- **Screenshot grounding data**
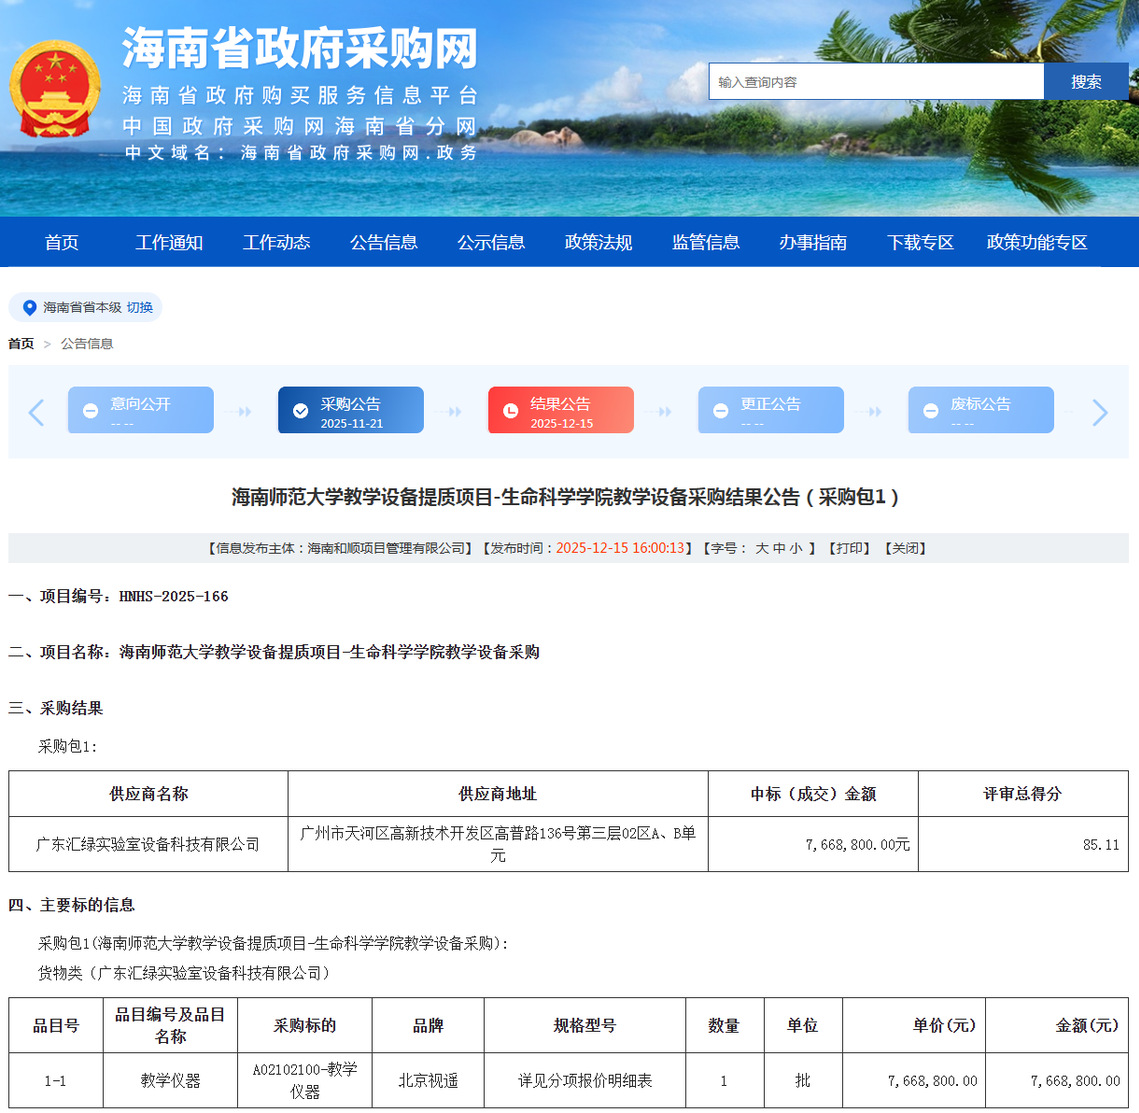The height and width of the screenshot is (1113, 1139).
Task: Click the right arrow of timeline
Action: coord(1100,412)
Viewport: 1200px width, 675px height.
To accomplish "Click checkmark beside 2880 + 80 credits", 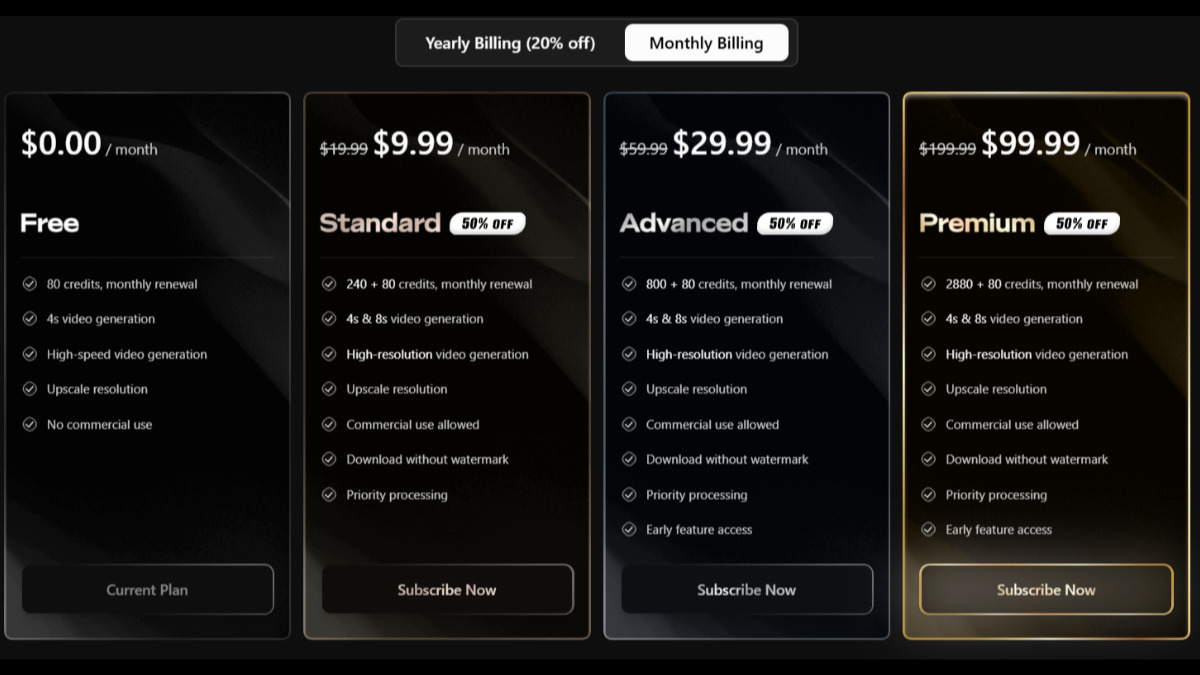I will pyautogui.click(x=928, y=284).
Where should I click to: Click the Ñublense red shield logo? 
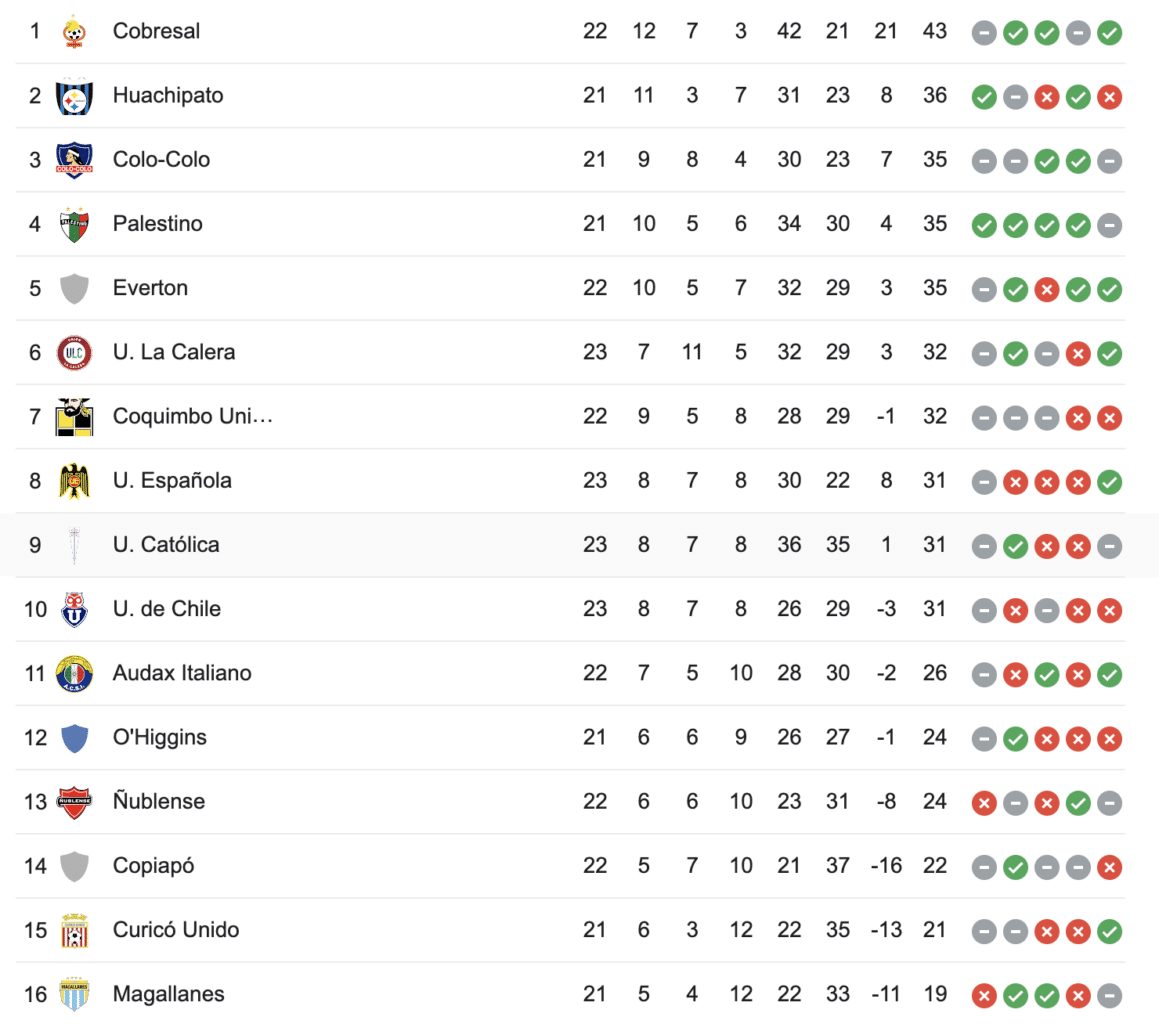(73, 802)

- **Directions for this task**
Make an exact copy of the lines of the records from the line containing "Where should I" through the final line, both ends included, but not of the pictures.

- **Reply to the task**
Where should I click to: Click the Ñublense red shield logo? 
(73, 802)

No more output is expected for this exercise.